Hint: Use the fact that $\omega $ is a complex cube root of unity if and only if $\omega $ satisfies the quadratic equation $1+x+{{x}^{2}}=0$. Also since $\omega $ is a cube root of unity, we have ${{\omega }^{3}}=1$. Simplify and solve the expression using these two properties.

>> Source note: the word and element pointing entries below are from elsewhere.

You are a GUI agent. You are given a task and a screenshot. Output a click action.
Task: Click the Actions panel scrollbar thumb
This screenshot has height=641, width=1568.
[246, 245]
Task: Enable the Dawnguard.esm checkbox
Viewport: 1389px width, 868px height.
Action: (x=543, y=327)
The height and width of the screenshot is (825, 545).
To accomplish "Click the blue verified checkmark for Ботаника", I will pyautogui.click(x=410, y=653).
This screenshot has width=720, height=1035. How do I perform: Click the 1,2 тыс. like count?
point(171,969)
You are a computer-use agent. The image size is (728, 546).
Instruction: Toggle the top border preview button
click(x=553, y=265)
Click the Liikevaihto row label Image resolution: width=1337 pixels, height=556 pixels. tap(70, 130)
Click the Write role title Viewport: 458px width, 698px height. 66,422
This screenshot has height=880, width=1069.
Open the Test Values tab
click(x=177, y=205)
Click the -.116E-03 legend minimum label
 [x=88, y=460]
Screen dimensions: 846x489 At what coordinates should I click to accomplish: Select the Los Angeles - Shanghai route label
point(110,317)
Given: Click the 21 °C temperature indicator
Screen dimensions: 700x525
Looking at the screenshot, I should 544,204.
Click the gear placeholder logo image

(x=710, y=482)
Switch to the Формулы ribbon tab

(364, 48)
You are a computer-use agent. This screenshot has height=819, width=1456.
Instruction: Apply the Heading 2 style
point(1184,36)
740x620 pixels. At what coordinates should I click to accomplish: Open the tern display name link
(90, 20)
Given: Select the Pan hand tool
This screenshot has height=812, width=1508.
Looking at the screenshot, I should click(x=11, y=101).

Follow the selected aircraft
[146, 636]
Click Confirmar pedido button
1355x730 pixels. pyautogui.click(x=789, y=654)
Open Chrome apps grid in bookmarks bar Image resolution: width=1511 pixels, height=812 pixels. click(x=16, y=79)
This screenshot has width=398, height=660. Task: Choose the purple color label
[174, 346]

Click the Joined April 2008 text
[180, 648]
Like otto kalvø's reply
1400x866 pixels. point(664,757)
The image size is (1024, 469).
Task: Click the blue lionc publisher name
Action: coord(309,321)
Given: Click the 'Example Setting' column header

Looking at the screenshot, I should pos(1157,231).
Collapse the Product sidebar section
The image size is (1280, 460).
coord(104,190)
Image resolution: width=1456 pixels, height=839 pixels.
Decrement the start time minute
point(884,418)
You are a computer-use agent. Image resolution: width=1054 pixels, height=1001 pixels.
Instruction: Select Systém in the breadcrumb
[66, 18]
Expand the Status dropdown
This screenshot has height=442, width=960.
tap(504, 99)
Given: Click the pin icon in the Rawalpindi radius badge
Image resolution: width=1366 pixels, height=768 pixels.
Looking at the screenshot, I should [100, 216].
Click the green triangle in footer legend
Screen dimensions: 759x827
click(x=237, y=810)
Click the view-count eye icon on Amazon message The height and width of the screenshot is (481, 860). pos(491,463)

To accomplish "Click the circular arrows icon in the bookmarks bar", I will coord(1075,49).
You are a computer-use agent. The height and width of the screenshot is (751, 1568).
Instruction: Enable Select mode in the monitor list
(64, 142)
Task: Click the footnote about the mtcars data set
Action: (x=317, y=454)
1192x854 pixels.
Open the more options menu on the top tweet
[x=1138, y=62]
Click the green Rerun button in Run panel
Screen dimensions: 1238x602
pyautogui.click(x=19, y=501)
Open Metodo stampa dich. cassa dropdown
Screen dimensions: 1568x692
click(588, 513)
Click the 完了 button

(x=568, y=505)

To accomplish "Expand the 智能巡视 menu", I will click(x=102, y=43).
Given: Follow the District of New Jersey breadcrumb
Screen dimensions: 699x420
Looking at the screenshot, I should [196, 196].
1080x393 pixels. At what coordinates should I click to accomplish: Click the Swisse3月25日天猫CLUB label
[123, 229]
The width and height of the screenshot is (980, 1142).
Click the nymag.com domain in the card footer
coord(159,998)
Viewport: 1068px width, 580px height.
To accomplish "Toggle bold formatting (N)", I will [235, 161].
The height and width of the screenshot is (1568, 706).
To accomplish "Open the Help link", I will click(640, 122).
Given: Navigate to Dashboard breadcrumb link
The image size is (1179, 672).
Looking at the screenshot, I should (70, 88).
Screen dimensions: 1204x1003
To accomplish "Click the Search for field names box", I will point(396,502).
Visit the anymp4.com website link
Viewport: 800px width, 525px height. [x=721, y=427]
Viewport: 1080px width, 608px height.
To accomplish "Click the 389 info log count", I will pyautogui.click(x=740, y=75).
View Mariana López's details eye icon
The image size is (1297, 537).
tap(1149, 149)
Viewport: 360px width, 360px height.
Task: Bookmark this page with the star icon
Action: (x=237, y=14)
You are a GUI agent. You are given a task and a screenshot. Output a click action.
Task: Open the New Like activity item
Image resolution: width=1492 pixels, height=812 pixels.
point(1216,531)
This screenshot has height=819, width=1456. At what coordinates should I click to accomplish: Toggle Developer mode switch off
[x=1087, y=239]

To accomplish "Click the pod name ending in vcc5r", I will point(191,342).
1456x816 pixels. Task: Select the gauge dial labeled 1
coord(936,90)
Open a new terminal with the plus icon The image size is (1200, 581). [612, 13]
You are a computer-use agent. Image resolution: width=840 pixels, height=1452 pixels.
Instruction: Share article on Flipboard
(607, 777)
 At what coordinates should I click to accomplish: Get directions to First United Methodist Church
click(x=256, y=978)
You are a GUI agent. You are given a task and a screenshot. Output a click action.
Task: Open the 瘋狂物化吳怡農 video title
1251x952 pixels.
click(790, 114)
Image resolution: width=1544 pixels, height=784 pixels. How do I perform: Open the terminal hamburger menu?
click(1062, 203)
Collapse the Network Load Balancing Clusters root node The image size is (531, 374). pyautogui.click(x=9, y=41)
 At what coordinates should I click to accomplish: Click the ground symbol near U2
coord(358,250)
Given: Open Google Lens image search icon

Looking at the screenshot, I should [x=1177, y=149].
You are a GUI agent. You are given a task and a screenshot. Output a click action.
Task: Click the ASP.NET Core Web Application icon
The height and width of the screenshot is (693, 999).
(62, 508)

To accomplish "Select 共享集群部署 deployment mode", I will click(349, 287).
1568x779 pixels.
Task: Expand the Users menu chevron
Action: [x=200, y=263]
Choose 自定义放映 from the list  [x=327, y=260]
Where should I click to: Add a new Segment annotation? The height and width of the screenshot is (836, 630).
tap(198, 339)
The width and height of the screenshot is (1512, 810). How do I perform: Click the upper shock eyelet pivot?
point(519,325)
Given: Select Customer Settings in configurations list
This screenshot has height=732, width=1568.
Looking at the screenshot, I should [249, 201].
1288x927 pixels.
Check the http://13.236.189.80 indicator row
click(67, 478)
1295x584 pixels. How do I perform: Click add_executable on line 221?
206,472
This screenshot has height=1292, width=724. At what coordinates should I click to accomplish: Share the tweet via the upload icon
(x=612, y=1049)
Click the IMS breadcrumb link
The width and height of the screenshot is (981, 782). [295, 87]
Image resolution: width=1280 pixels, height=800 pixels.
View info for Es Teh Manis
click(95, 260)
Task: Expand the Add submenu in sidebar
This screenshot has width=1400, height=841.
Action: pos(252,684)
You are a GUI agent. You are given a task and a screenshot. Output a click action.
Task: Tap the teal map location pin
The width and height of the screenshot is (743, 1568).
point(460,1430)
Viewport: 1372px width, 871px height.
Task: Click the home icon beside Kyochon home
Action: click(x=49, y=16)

Complete step-by-step solution -

We have $\omega $ is a cube root of unity, then $\omega $ is a root of the cubic ${{x}^{3}}=1$
Hence we have ${{x}^{3}}-1=0$
Using ${{a}^{3}}-{{b}^{3}}=\left( a-b \right)\left( {{a}^{2}}+ab+{{b}^{2}} \right)$, hence we have
${{x}^{3}}-1=\left( x-1 \right)\left( {{x}^{2}}+x+1 \right)$
Since $\omega $ is not purely real, we have $\omega \ne 1$
Hence $\omega $ satisfies ${{x}^{2}}+x+1=0$
Hence we have $1+\omega +{{\omega }^{2}}=0$.
Hence $1+\omega =-{{\omega }^{2}}$
Hence we have ${{\left( 1+\omega -{{\omega }^{2}} \right)}^{5}}={{\left( -2{{\omega }^{2}} \right)}^{5}}=-32{{\omega }^{10}}=-32{{\left( {{\omega }^{3}} \right)}^{3}}\omega =-32\omega $
Hence we have ${{\left( 1+\omega +{{\omega }^{2}} \right)}^{5}}+{{\left( 1+\omega -{{\omega }^{2}} \right)}^{5}}=0-32\omega =-32\omega $
Hence option [d] is correct.

Note: If $\alpha $ is an nth root of unity, then we have $1+\alpha +{{\alpha }^{2}}+\cdots +{{\alpha }^{n-1}}=0$, if $\alpha $ is not purely real.
Proof: Since $\alpha $ is an nth root of unity, we have ${{\alpha }^{n}}=1$.
Now since $\alpha $ is not purely real $\alpha -1\ne 0$.
Observe that $1,\alpha .{{\alpha }^{2}},\cdots ,{{\alpha }^{n-1}}$ for a geometric progression with a = 1 and $r=\alpha $.
We know that in a geometric progression ${{S}_{n}}=\dfrac{a\left( {{r}^{n}}-1 \right)}{r-1}$
Using the above result, we have
${{S}_{n}}=\dfrac{1\left( {{\alpha }^{n}}-1 \right)}{\alpha -1}$
Since ${{\alpha }^{n}}=1$, we have
${{S}_{n}}=\dfrac{\left( 1-1 \right)}{\alpha -1}=0$
Hence, we have $1+\alpha +{{\alpha }^{2}}+\cdots +{{\alpha }^{n-1}}=0$
Hence proved.
[2] Put n = 3 in the above formula and $\alpha =\omega $, we get
$1+\omega +{{\omega }^{2}}=0$, which is the same as obtained above.